On March 26, Balcavage's soldiers responded to fierce street battles between Sunni insurgents and Shiite militias in Iskandariyah's center.
A series of tit-for-tat mosque attacks had put the town on edge. Then Shiite militiamen based in one mosque attacked a Sunni shrine down the street.
As a unit from the 1st Battalion rolled into the battle zone, not far from Khafaji's factory, machine guns and rocket-propelled grenades suddenly targeted them, according to a military report.
"Both sides stopped shooting at each other, and both opened up on our men," Whiteside said. The Americans had to fight their way out.
That battle convinced Khafaji that U.S. forces are vital to preservation of the tenuous power balance. "Now, the Americans are standing in between, sometimes to push on this side and sometimes to push on the other side," he said. "But if the Americans leave, it will be another story."
Musayyib
Fifteen miles to the south, Col. Mohammed al-Mahawili is struggling to control Musayyib. Four months ago, U.S. commanders installed the 32-year-old former Iraqi army officer as the city's police chief. His predecessor was found to have links to the Mahdi Army.

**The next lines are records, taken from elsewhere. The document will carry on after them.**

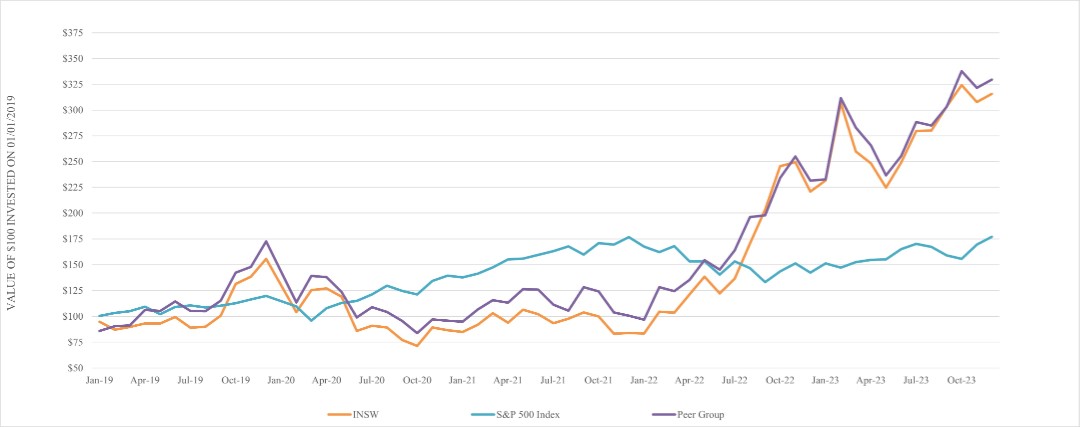Click the Oct-22 x-axis label
Image resolution: width=1080 pixels, height=427 pixels.
coord(780,380)
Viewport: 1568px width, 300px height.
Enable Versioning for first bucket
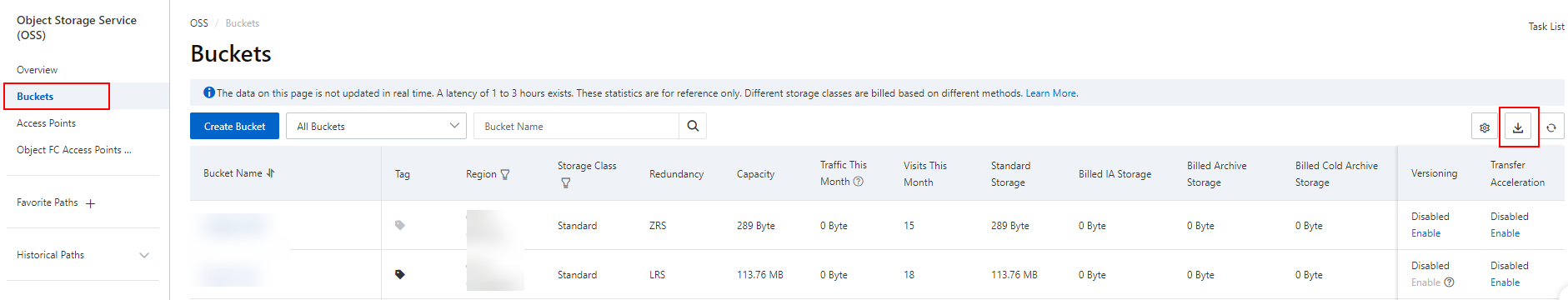click(1425, 233)
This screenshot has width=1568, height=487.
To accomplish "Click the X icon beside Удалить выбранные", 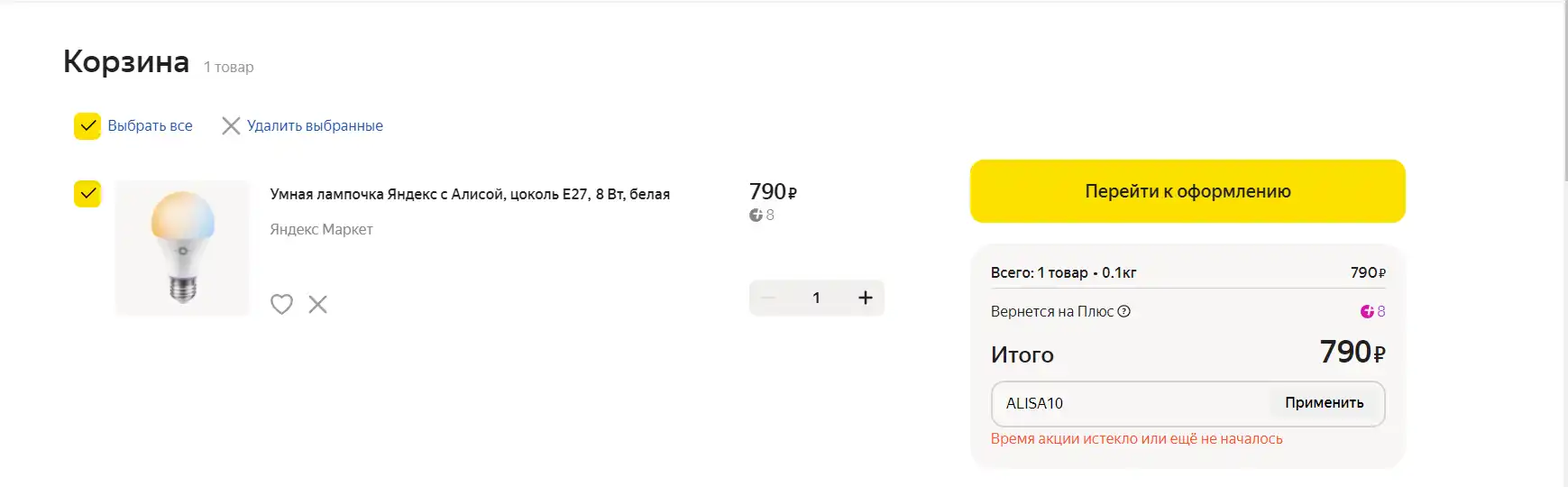I will 231,125.
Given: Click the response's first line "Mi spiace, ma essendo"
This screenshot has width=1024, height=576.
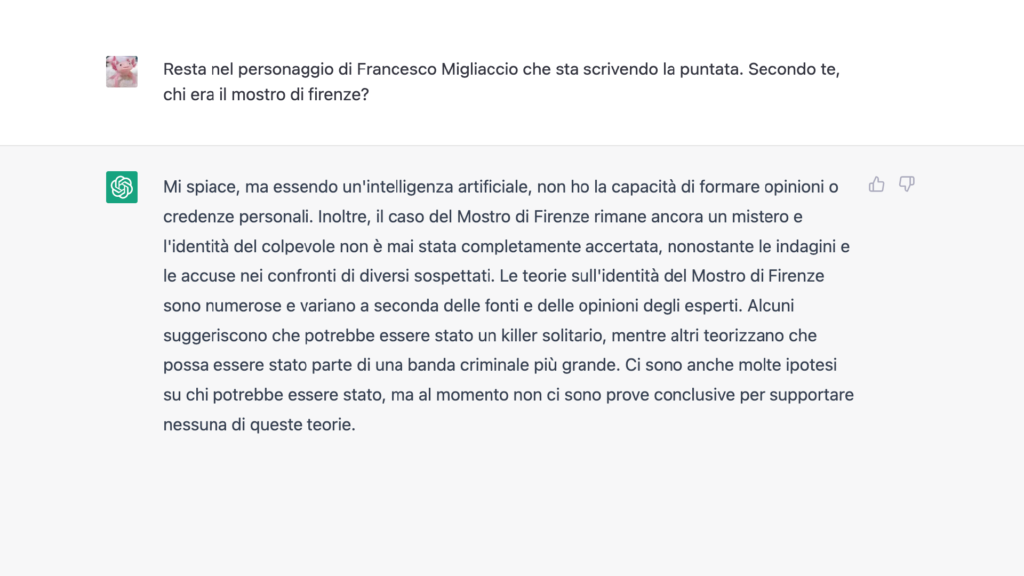Looking at the screenshot, I should pyautogui.click(x=500, y=187).
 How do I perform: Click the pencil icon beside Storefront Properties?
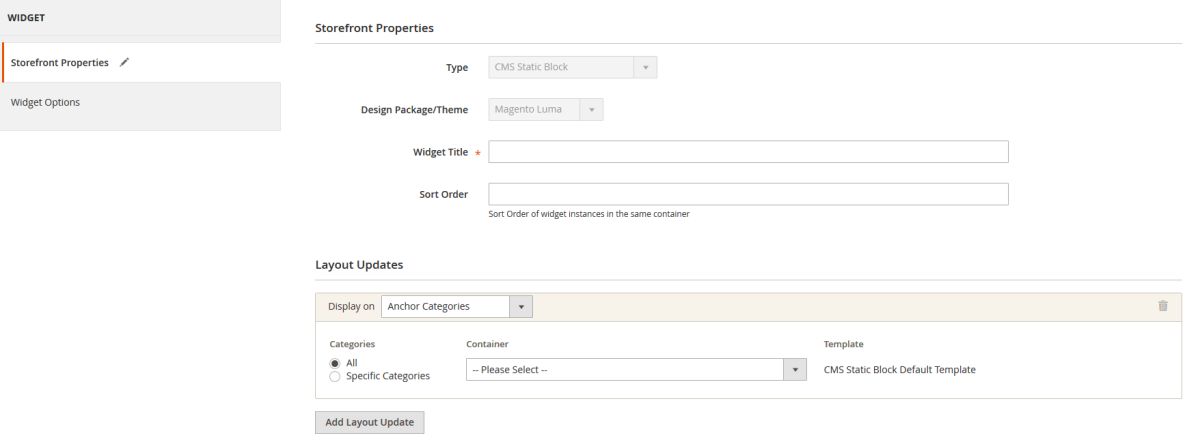(124, 62)
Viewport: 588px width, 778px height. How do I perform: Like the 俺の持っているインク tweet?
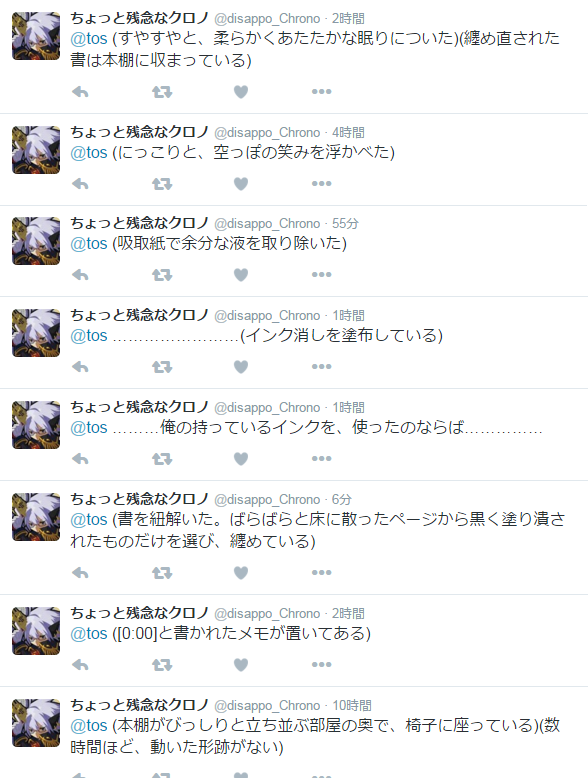point(241,458)
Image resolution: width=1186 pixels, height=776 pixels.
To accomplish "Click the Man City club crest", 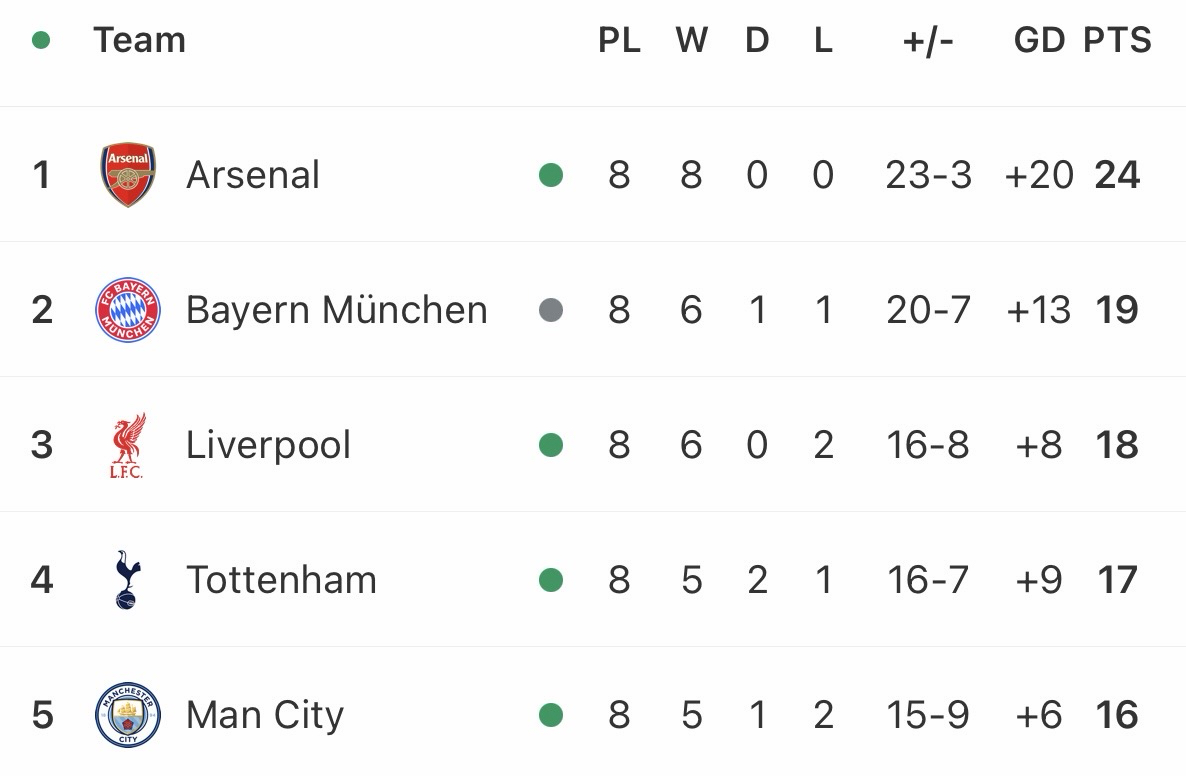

Shiite militias use the town to stage attacks against Americans. A majority of explosively formed penetrator strikes in the area around Kalsu have occurred in Musayyib, Whiteside said.

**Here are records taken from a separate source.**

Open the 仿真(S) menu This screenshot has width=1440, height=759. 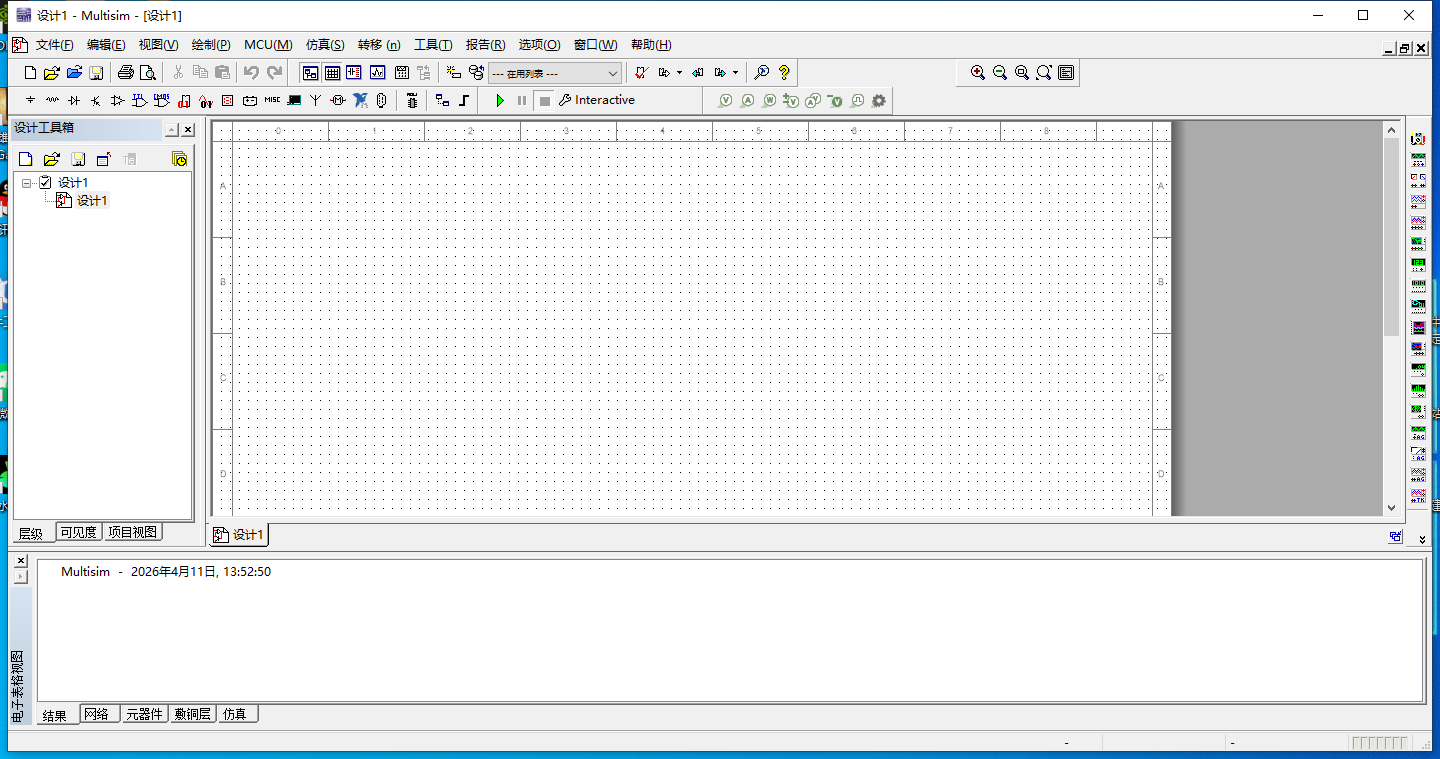click(x=324, y=45)
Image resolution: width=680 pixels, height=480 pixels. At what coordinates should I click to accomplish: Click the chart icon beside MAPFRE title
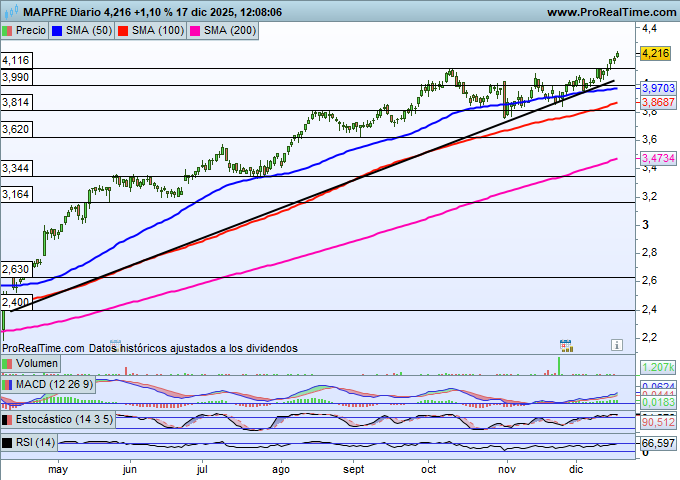tap(10, 12)
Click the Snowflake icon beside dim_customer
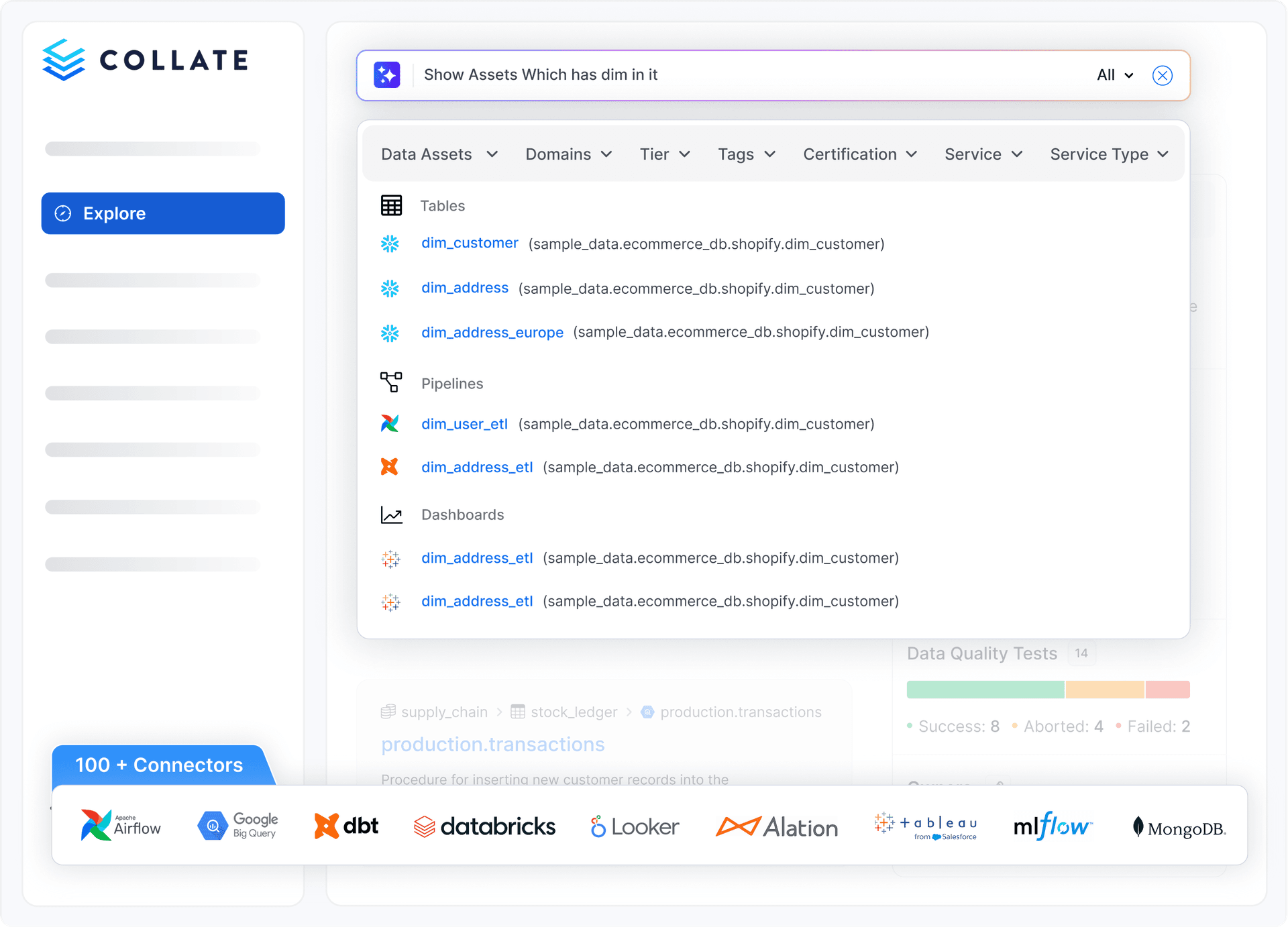This screenshot has width=1288, height=927. [390, 243]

Mahawili, a tall, energetic Shiite, has escaped six attempts on his life -- one by machine gun, two by sniper fire and two by roadside bombs. A Katyusha rocket struck his police station.
He tries to keep the peace between a confusing array of combatants -- all Shiites, some allied with Iraq's leading political parties -- jockeying for domination with cycles of revenge killings.
Sadr's followers clash with other Shiites and among themselves. Two days earlier, Mahdi Army militiamen had kidnapped a leader of the influential Mowafat tribe, apparently in retaliation for the assassinations of two militia leaders.